In the arrangement examples 1 to 8 shown in FIGS. 4 to 11, only the main body portion 26 (see FIG. 1) described above is shown as an example of the rotation angle sensor 14, and a plurality of terminal portions 28 (FIG. 1) are shown. 1) is omitted. Hereinafter, arrangement examples 1 to 8 will be described in order.

(Arrangement example 1)
In the arrangement example 1 shown in FIG. 4, the rotation angle sensor 14 is arranged in the downstream region A2-1 of the second region A2. Further, a part 14A of the rotation angle sensor 14 is located at a position overlapping the wiring pattern 30 in the plan view of the substrate 16. The rotation angle sensor 14 is mounted on the first mounting surface 16A of the substrate 16.

(Arrangement example 2)
In the arrangement example 2 shown in FIG. 5, the rotation angle sensor 14 is arranged in the upstream region A2-2 of the second region A2. Further, a part 14A of the rotation angle sensor 14 is located at a position overlapping the wiring pattern 30 in the plan view of the substrate 16. The rotation angle sensor 14 is mounted on the first mounting surface 16A of the substrate 16.

(Arrangement example 3)
In the arrangement example 3 shown in FIG. 6, the second substrate 46 is arranged so as to face the first mounting surface 16A of the substrate 16. The second substrate 46 has a first mounting surface 46A on the opposite side of the substrate 16 and a second mounting surface 46B on the substrate 16 side, and the rotation angle sensor 14 is mounted on the first mounting surface 46A. There is. The rotation angle sensor 14 is arranged in the downstream region A2-1 of the second region A2. Further, a part 14A of the rotation angle sensor 14 is located at a position overlapping the wiring pattern 30 in the plan view of the substrate 16.

(Arrangement example 4)
In the arrangement example 4 shown in FIG. 7, the second substrate 46 is arranged so as to face the first mounting surface 16A of the substrate 16. The second substrate 46 has a first mounting surface 46A on the opposite side of the substrate 16 and a second mounting surface 46B on the substrate 16 side, and the rotation angle sensor 14 is mounted on the second mounting surface 46B. There is. The rotation angle sensor 14 is arranged in the downstream region A2-1 of the second region A2. Further, a part 14A of the rotation angle sensor 14 is located at a position overlapping the wiring pattern 30 in the plan view of the substrate 16.

(Arrangement example 5)
In the arrangement example 5 shown in FIG. 8, the choke coil 18 is connected to the wiring pattern 30 in the opposite direction to the arrangement examples 1 to 4. As a result, the direction of the second magnetic flux M2 generated from the choke coil 18 is opposite to that of the arrangement examples 1 to 4, and the second region A2 is opposite to the arrangement examples 1 to 4 in the width direction of the wiring pattern 30. Is formed in.

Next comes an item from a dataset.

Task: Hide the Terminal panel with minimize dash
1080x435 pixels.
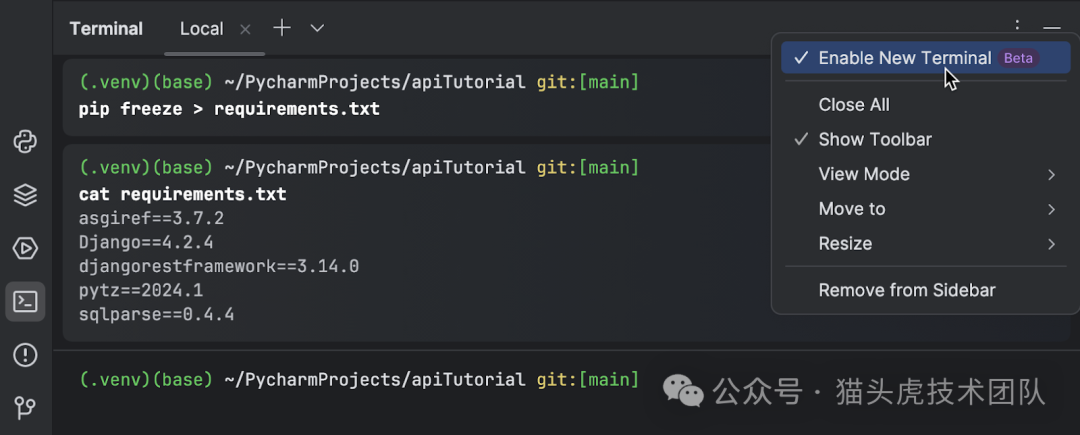Action: click(x=1051, y=28)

The rotation angle sensor 14 is arranged in the downstream region A2-1 of the second region A2. Further, a part 14A of the rotation angle sensor 14 is located at a position overlapping the wiring pattern 30 in the plan view of the substrate 16. The rotation angle sensor 14 is mounted on the first mounting surface 16A of the substrate 16.

(Arrangement example 6)
In the arrangement example 6 shown in FIG. 9, the choke coil 18 is connected to the wiring pattern 30 in the opposite direction to the arrangement examples 1 to 4, as in the arrangement example 5. The rotation angle sensor 14 is arranged in the upstream region A2-2 of the second region A2. Further, a part 14A of the rotation angle sensor 14 is located at a position overlapping the wiring pattern 30 in the plan view of the substrate 16. The rotation angle sensor 14 is mounted on the first mounting surface 16A of the substrate 16.

(Arrangement example 7)
In the arrangement example 7 shown in FIG. 10, the second substrate 46 is arranged so as to face the first mounting surface 16A of the substrate 16 as in the arrangement example 3. The second substrate 46 has a first mounting surface 46A on the opposite side of the substrate 16 and a second mounting surface 46B on the substrate 16 side, and the rotation angle sensor 14 is mounted on the first mounting surface 46A. There is. Further, in the arrangement example 7, the choke coil 18 is connected to the wiring pattern 30 in the opposite direction to the arrangement examples 1 to 4, as in the arrangement example 5. The rotation angle sensor 14 is arranged in the downstream region A2-1 of the second region A2. Further, a part 14A of the rotation angle sensor 14 is located at a position overlapping the wiring pattern 30 in the plan view of the substrate 16.

(Arrangement example 8)
In the arrangement example 8 shown in FIG. 11, the second substrate 46 is arranged so as to face the first mounting surface 16A of the substrate 16 as in the arrangement example 4. The second substrate 46 has a first mounting surface 46A on the opposite side of the substrate 16 and a second mounting surface 46B on the substrate 16 side, and the rotation angle sensor 14 is mounted on the second mounting surface 46B. There is. Further, in the arrangement example 8, the choke coil 18 is connected to the wiring pattern 30 in the opposite direction to the arrangement examples 1 to 4, as in the arrangement example 5. The rotation angle sensor 14 is arranged in the downstream region A2-1 of the second region A2. Further, a part 14A of the rotation angle sensor 14 is located at a position overlapping the wiring pattern 30 in the plan view of the substrate 16.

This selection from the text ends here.